Detecting coordinated entities with CrowdTangle Historical Data

In this tutorial we show how to use a list of entities sharing URLs on Facebook and/or Instagram to detect other entities linked to them by means of coordinated sharing of the same URLs, and therefore potentially associated with the same agenda. Detecting coordinated entities starting from a CrowdTangle list or saved searches has many applications including keeping a list of problematic entities updated over time and dipediving on a specific issue.

For the sake of this tutorial, we start from the Facebook pages of German alternative news media listed in this paper

First, we create a list on CrowdTangle including all the pages from which the research will begin.

Then, we use the CrowdTangle Historical Search to get all the post including links that have been shared by the pages included in the starting list. The user has to indicate a time window. We used the same time frame used by the authors of the study we are building on (from January 7, 2020 to March 22, 2020). You should get an email with a link to a CSV file containing the requested data (a list of link type posts). You can either download this file or save the link for later.

We then start our R Studio environment or the free R Studio Cloud (https://rstudio.cloud) environment and set up the CooRnet package.

To quickly get a list of URLs shared by our original list of pages we use the brand new CooRnet “get_urls_from_ct_histdata” function with the file that CrowdTangle sent us by email. You can either download this file and upload it to R Studio or you can simply copy/paste the link received by email to let CooRnet download the file for you (note that in this case no copy of the original CT output will be kept). The function outputs a dataset with a column “url” and “date” that can be used in the next step.

urls <- get_urls_from_ct_histdata(ct_histdata_csv="./2020-04-09-11-29-46-CEST-Historical-Report-German-Alternative-Media-2020-01-07--2020-03-02.csv")

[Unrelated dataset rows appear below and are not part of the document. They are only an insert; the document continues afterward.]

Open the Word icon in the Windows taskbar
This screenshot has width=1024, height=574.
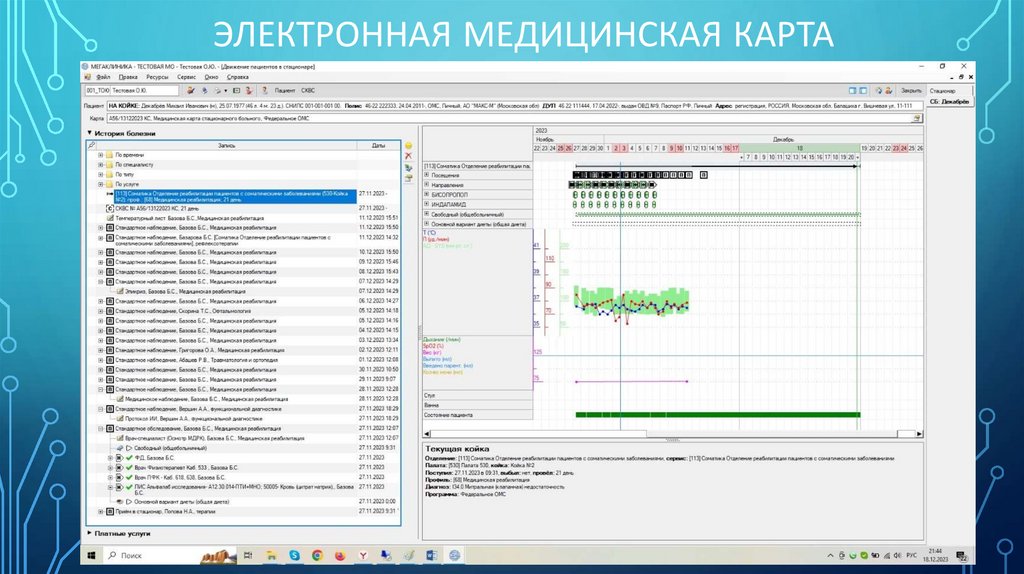(x=432, y=554)
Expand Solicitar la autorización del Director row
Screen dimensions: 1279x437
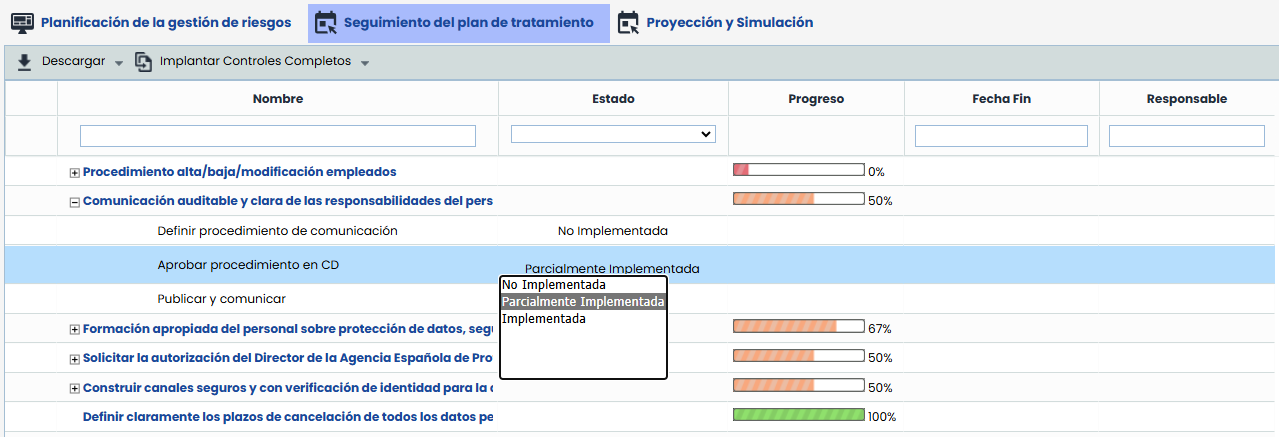(74, 359)
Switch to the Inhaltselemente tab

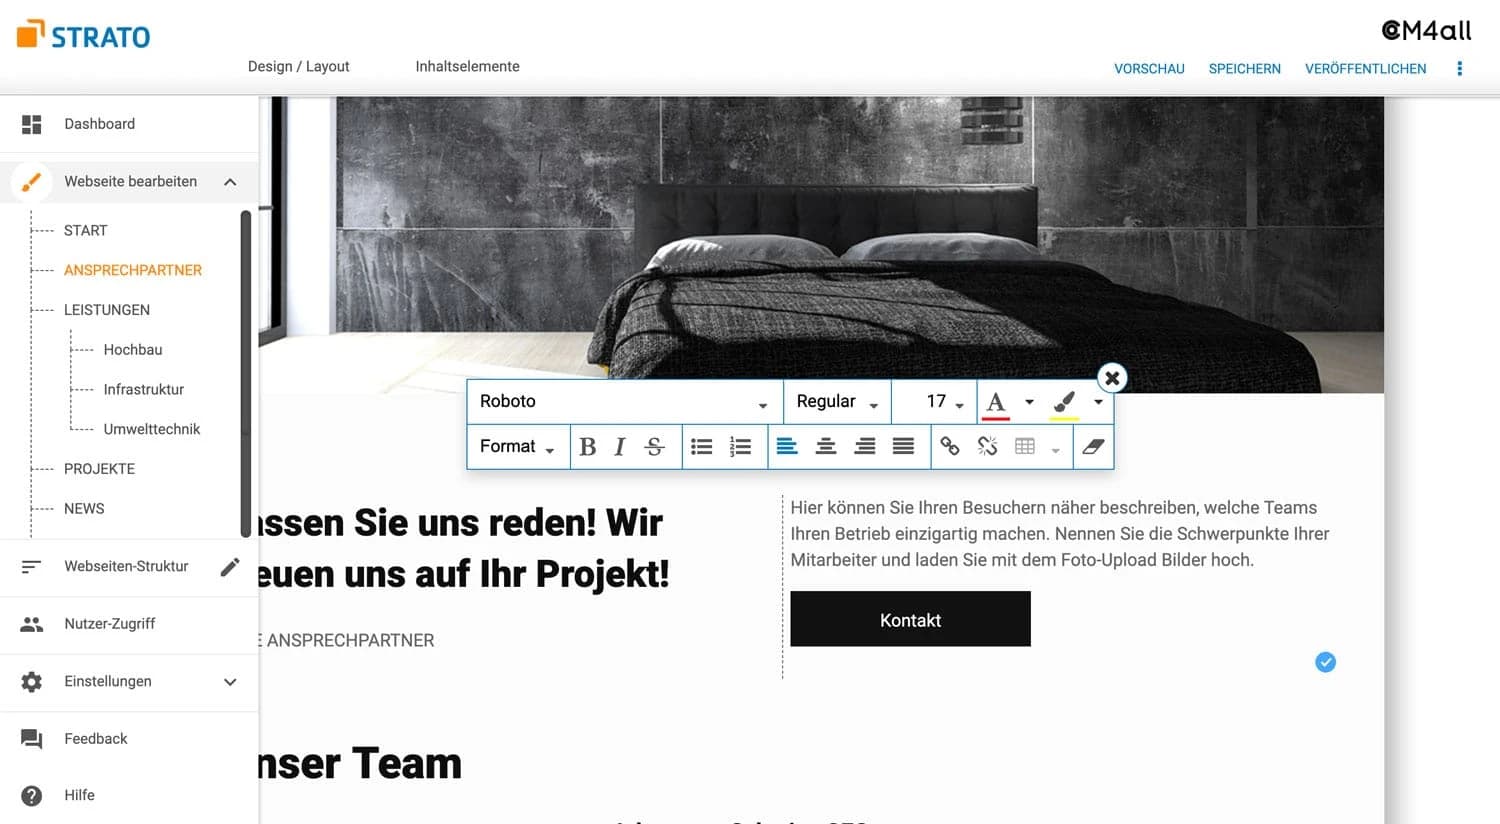[x=467, y=66]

With our new “urls” data.frame, we can now call the “get_ctshares” function to get a list of posts that link or mention these URLs. We set the “clean_urls” equal TRUE for cleaning the URLs from the tracking parameters and keeping, whenever possible, just the canonical form of the URL.

ctshares <- get_ctshares(urls, "url", "date", clean_urls = TRUE)

Now, we use the “get_coord_shares” function to obtain the list of the entities that shared the URLs in a coordinated way. We set the “parallel” option to TRUE to use parallel computing and speed up the process, the “clean_urls” equal TRUE to clean the URLs from the tracking parameters so as to avoid two identical links are recognized as different just because of the presence of unnecessary parameters, and the “keep_ourl_only” equal TRUE to be sure to limit the analysis to the original URLs we started from.

output <- get_coord_shares(ctshares , parallel = TRUE, clean_urls = TRUE, keep_ourl_only = TRUE)

Finally, we use the “get_outputs” function to access the results of the function. In this specific case we are interested just in the “highly_connected_coordinated_entities” file, thus we extract just this file by setting the other options equal FALSE.

get_outputs(output, ct_shares_marked.df = FALSE, highly_connected_g = FALSE, highly_connected_coordinated_entities = TRUE)

The “highly_connected_coordinated_entities” is a csv file that includes the entities that performed coordinated link sharing around the starting list of links (those we downloaded thanks to the Historical Search of CrowdTangle).

Such a list can be potentially interesting, since it can point out new entities that share the same agenda of the starting entities. We created a CrowdTangle Live Display Dashboard with the new entities we discovered. You can access the Live Display by clicking here. In the first column you can see the activity of the original list of German alternative media, while in the second and third columns you can see the activity of the coordinated pages and groups discovered with CooRnet.